= REQUIRED WORK =
For the data below, give again exactly the lines from the one containing "Image resolution: width=643" through the one containing "The width and", both ends included, and no others.

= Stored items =
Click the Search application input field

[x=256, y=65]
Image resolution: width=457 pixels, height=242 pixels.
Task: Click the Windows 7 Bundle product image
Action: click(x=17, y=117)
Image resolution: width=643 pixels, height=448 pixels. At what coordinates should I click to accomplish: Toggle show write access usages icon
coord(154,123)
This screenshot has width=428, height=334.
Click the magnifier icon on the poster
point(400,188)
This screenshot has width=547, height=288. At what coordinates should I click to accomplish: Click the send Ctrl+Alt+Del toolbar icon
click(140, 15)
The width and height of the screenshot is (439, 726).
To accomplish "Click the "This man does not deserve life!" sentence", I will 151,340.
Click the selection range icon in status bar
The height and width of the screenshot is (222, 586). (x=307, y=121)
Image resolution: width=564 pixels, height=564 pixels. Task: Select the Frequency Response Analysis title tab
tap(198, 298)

* * *

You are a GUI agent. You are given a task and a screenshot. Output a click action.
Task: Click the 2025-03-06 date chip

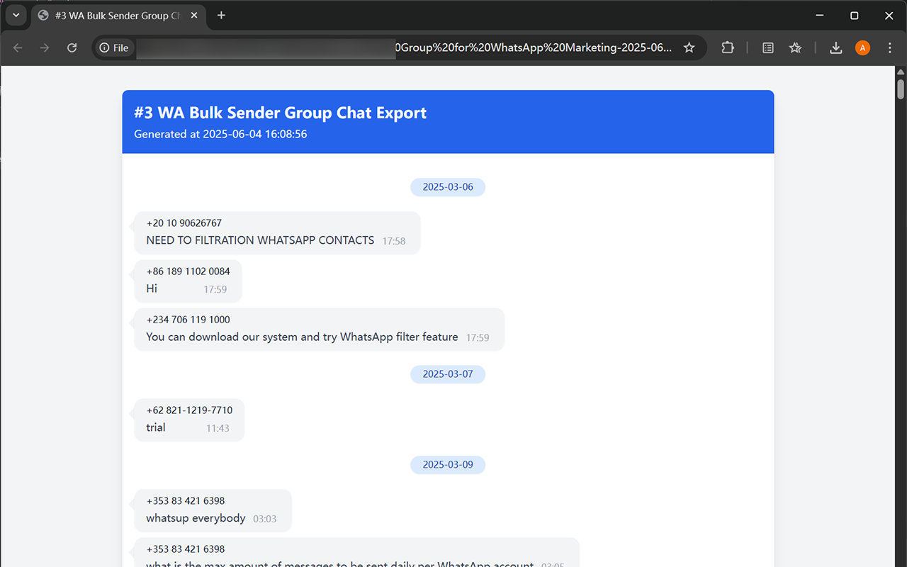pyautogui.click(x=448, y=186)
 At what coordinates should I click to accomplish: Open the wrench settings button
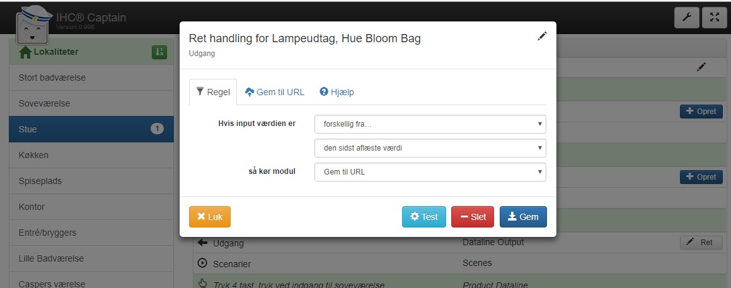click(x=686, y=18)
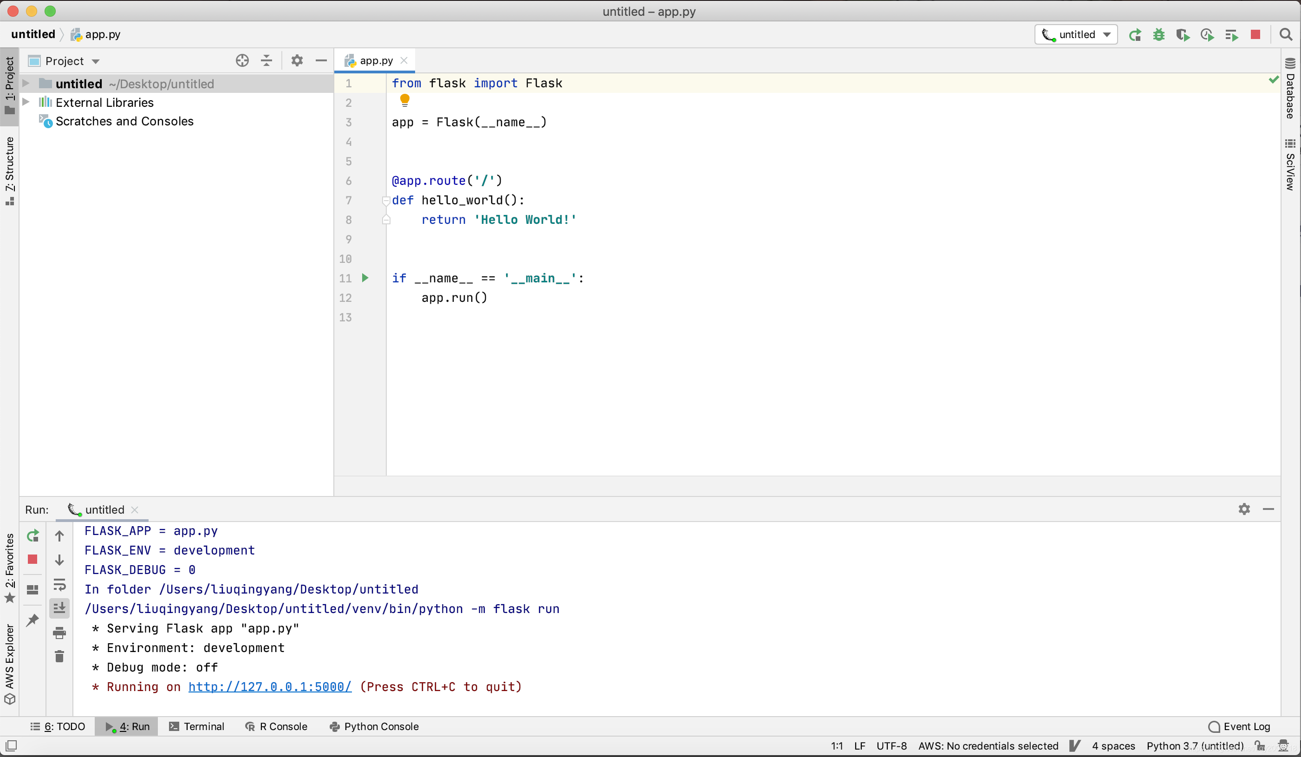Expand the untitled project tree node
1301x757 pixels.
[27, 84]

= ANSWER FOR THIS EXERCISE =
Image resolution: width=643 pixels, height=448 pixels. At what coordinates should I click to accomplish: Toggle show write access usages icon
coord(154,123)
This screenshot has width=428, height=334.
Click the magnifier icon on the poster
point(400,188)
This screenshot has width=547, height=288. At what coordinates should I click to accomplish: Click the send Ctrl+Alt+Del toolbar icon
click(140, 15)
The width and height of the screenshot is (439, 726).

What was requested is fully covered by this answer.